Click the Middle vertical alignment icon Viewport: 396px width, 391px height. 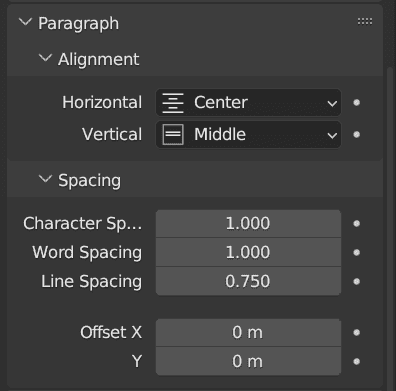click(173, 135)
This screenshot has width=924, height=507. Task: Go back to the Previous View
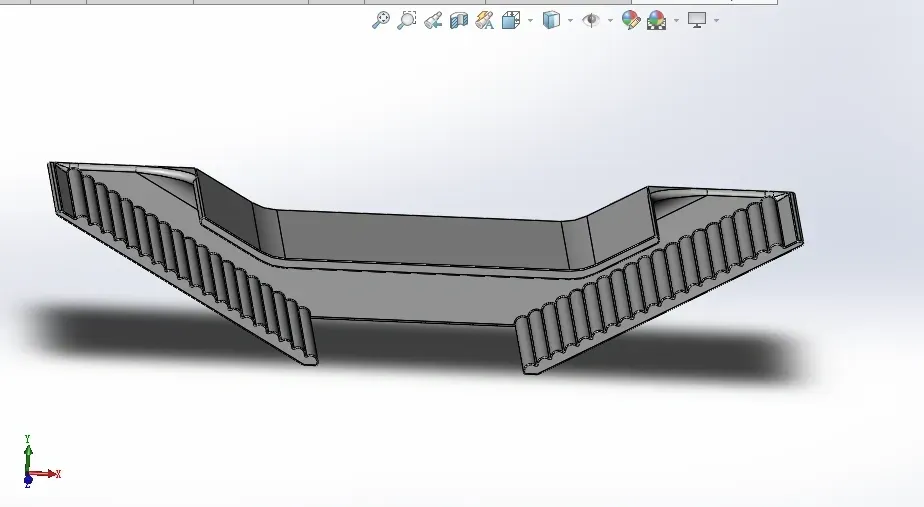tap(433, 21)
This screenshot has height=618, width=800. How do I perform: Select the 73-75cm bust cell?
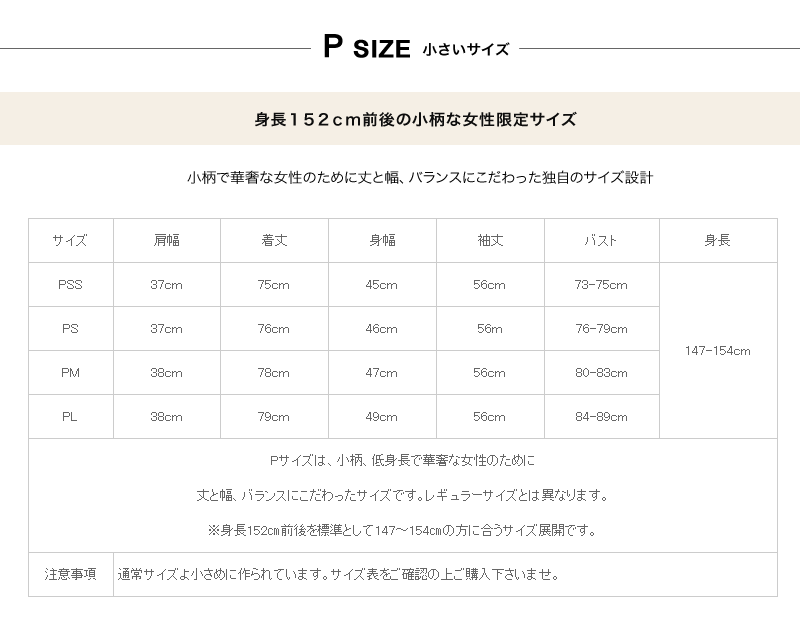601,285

----

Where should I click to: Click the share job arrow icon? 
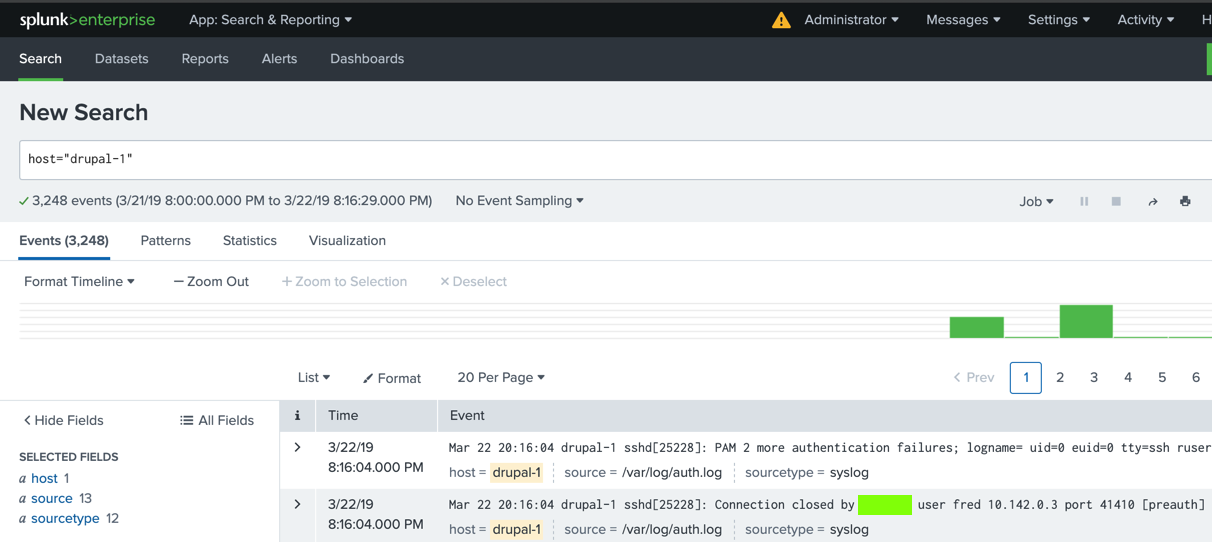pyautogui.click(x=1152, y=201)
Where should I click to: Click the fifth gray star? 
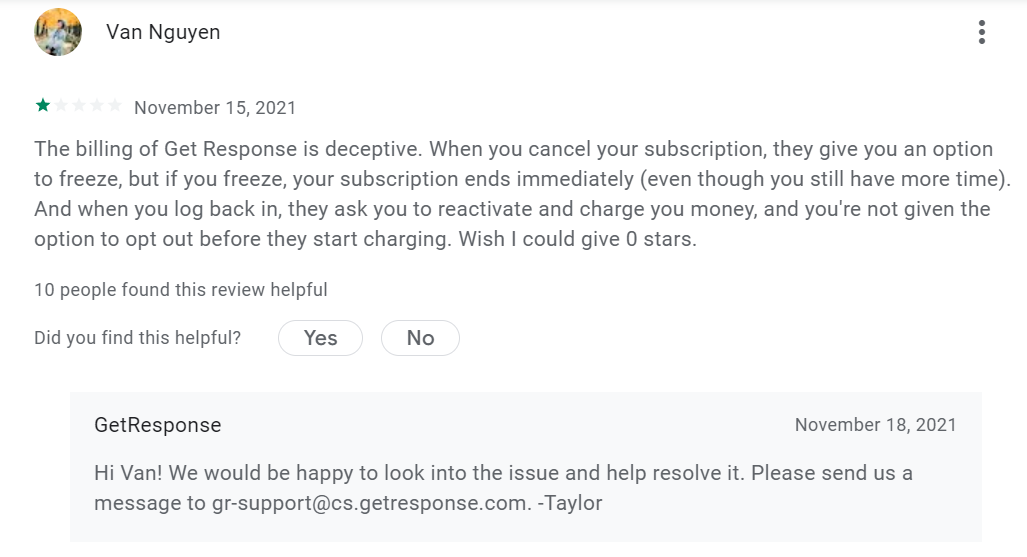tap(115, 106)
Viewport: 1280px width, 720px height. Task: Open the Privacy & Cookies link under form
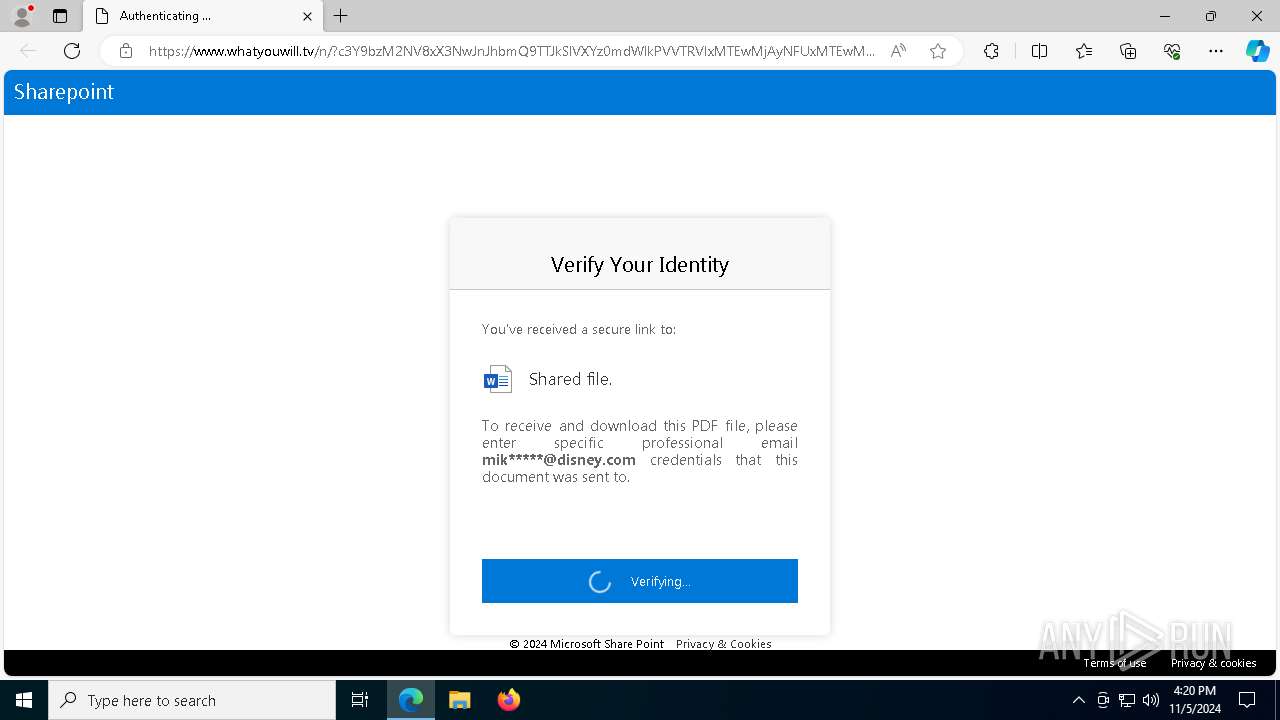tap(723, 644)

----

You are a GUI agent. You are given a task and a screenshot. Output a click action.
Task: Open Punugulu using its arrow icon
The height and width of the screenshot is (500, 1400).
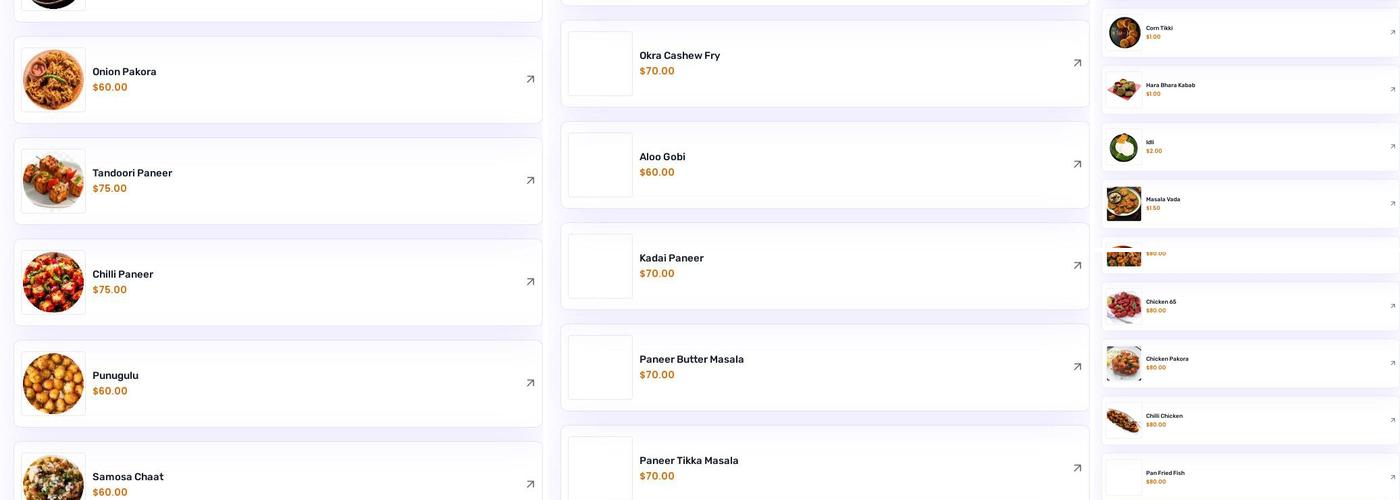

----

▶ Task
Using the listing above, return word for word each line from the one that has "You are a GUI" through the one that has "The height and", and no line outside that range.

▶ Exercise answer
You are a GUI agent. You are given a task and a screenshot. Output a click action.
Task: Open Punugulu using its arrow icon
The height and width of the screenshot is (500, 1400).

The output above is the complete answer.